Videonun CHP yönetiminin ‘’Terörsüz Türkiye’’ komisyonunun Öcalan’la yapacağı ziyarete katılmayacağını açıklamasının ertesi günü yapılması; İktidar cenahı ve AK-CHP’lilerin bu videoya büyük anlam yüklemesine yol açtı. Kılıçdaroğlu’nun açıklamasının merkezinde ‘’arınma’’ mesajı vardı. Kılıçdaroğlu’na göre yolsuzluklara bulaştığı iddia edilen partililer –aslında kast ettiği kişi Ekrem İmamoğlu’ydu- yargı önünde hesap vermeli, CHP’de bunlardan biran önce arınmalıydı. Kılıçdaroğlu bu açıklamalarıyla iktidarın söz konusu davaların siyasi değil hukuki olduğu yönündeki söylemine sahip çıkıyor.
Videodaki ikinci önemli mesajı ise, CHP’nin ‘’devletin ali menfaatleri’’ gereği sürecin içerisinde olması, tarihin doğru tarafında yer alması gerektiğini söyleyerek iktidarın yanında konumlanıyor, CHP’ye karşı açık pozisyon alıyordu.
Zamanlama kadar verdiği iki mesajda son derece önemlidir.

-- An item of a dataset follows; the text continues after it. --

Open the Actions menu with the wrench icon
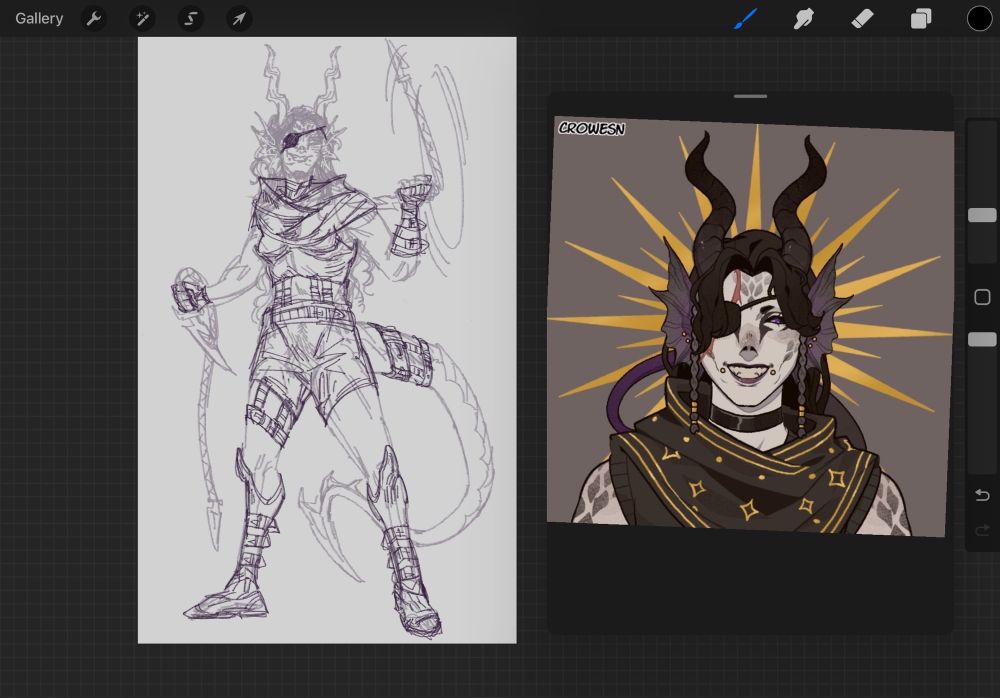1000x698 pixels. [x=93, y=18]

Kılıçdaroğlu döneminde ‘’Adalet yürüyüşü’’ ve bazı politikalarda olduğu gibi bu videonun içeriği ve zamanlaması itibariyle ‘’Devlet’’ politikası olduğu yabana atılmamalı.

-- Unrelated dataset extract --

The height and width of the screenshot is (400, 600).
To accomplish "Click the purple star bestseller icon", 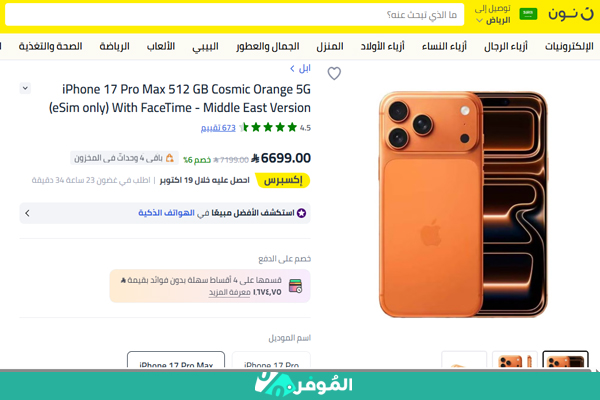I will coord(302,213).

Kılıçdaroğlu’na yakın AK-CHP’liler, CHP yönetiminin kararlarını boşa düşürmek isteyen vidonun milyonu aşan izlenmesini öne çıkararak Kılıçdaroğlu’nun halktaki karşılığının yüksekliğine vurgu yaptılar ama yüzde 98’e varan olumsuz değerlendirmeleri göz ardı ettiler.
MUHATAP ÖCALAN DEĞİLDİR
‘’Öcalan’la aynı masaya oturmam, muhatap Öcalan değil Meclis’’ diyen Kılıçdaroğlu, gelinen noktada CHP yönetimini İmralı’ya gitmedi diye video çekmesi hala görev beklentisi içinde olduğu ve bu görevin örgütten, delegeden değil, iktidar kontrolündeki devam eden yargıdan beklediği açık olarak görülmektedir.
BAĞIMSIZ YARGI, ARINIP GELME
Kılıçdaroğlu’nun video mesajındaki önemli mesajlardan biri de ‘’arınma’’ çıkışı. Kemal beyin ne zamandan beri iktidar yargısına güvenmeye başladı; iktidarı kaybettikten sonra mı?

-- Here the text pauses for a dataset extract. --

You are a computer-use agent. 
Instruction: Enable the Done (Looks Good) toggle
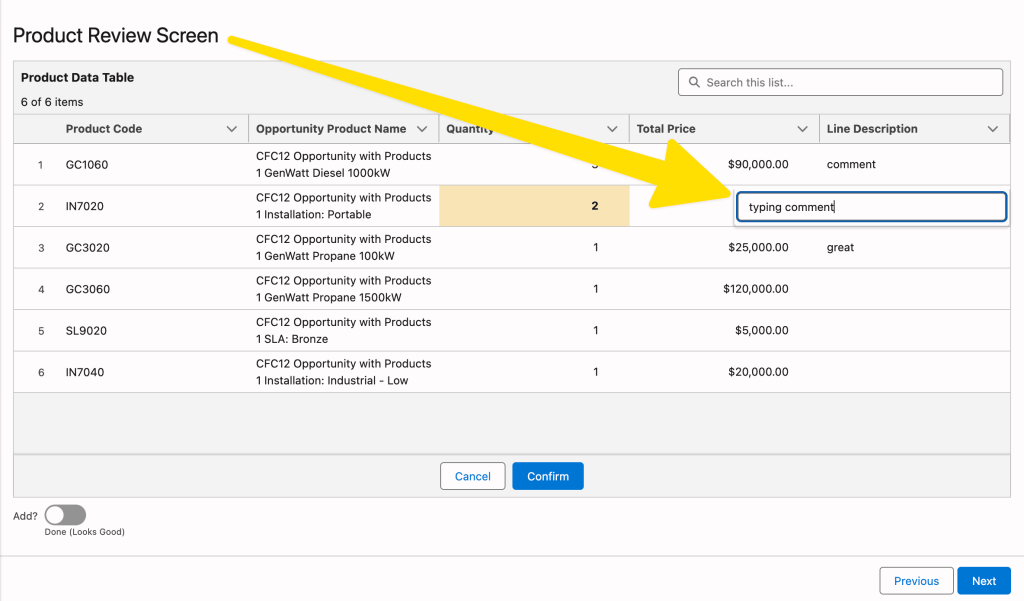(64, 514)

Yargıya güvenmediği için ‘’Hak, Hukuk, Adalet’’ diye İstanbul’dan Ankara’ya yürüyen Kemal Kılıçdaroğlu, ‘’İflas eden bir yargı sistemiyle karşı karşıyayız. Bu ülkede yargı bağımsız mı? Yargı içinde çeteler oluştu! Yargının bağımsız değil; karar Saray’da yazıldı o da kararı okudu. Yargının talimatla iş yaptığını, parayla iş yaptığını hepimiz biliyoruz. Bunlar adliyeye siyaseti soktular. Devlette her şey bir kişinin iki dudağı arasında; hukuk benim diyor. Hakim karar verirken Saray’a bakıyor, nasıl karar vereyim diye; gelen talimata göre karar veriyor. Türlü ayak oyunlarıyla CHP’lileri siyaset dışına itmeye çalışanlara açık ve net tavrımdır; yargıya talimat vermeyi bırak. Tek bir CHP’liyi Saray yargısına teslim etmeyeceğiz. Bu ülkede adaletin olmadığını, adaletin bunlara çalıştığını, yargının bunlara çalıştığını ve yargının da bir merkezden talimat aldığını, o talimatın gereğini yerine getirdiğini… İmamoğlu size büyük lokmadır, boğazınıza takılır boğulursunuz…’’
Genel başkanlığında yargının bağımsız olmadığı, iktidar kontrolünde olduğu yönünde daha birçok ifadeleri ortada iken bugün ne oldu da yargıya güven ifade ederek siyasi operasyonlarla gözaltına alınan belediye başkanlarına ‘’arının’’ da gelin diyor. Bu ‘’arınma’’ iddialarıyla tam da iktidarın istediği pozisyonda bir açıklamayla iktidarın CHP’yi yolsuzluk algısıyla kitlelerin gözünde itibarsızlaştırma politikalarına katkı vermiş olmuyor mu Bay Kemal!
Kılıçdaroğlu’nun videosu iktidarı memnun etmiş, Erdoğan’dan övgüler almış, CHP’nin Öcalan’a gitmeme kararına karşı oluşan havaya katkı sağlamış, Cumhurbaşkanı Ekrem İmamoğlu ve belediye başkanlarını iktidar yargısının insafına terk etmiştir.
İktidar CHP’yi bölme, kendi içinde kavgalı gösterme, etkisizleştirme politikalarında en büyük desteği AK-CHP’lilerden almaktadır.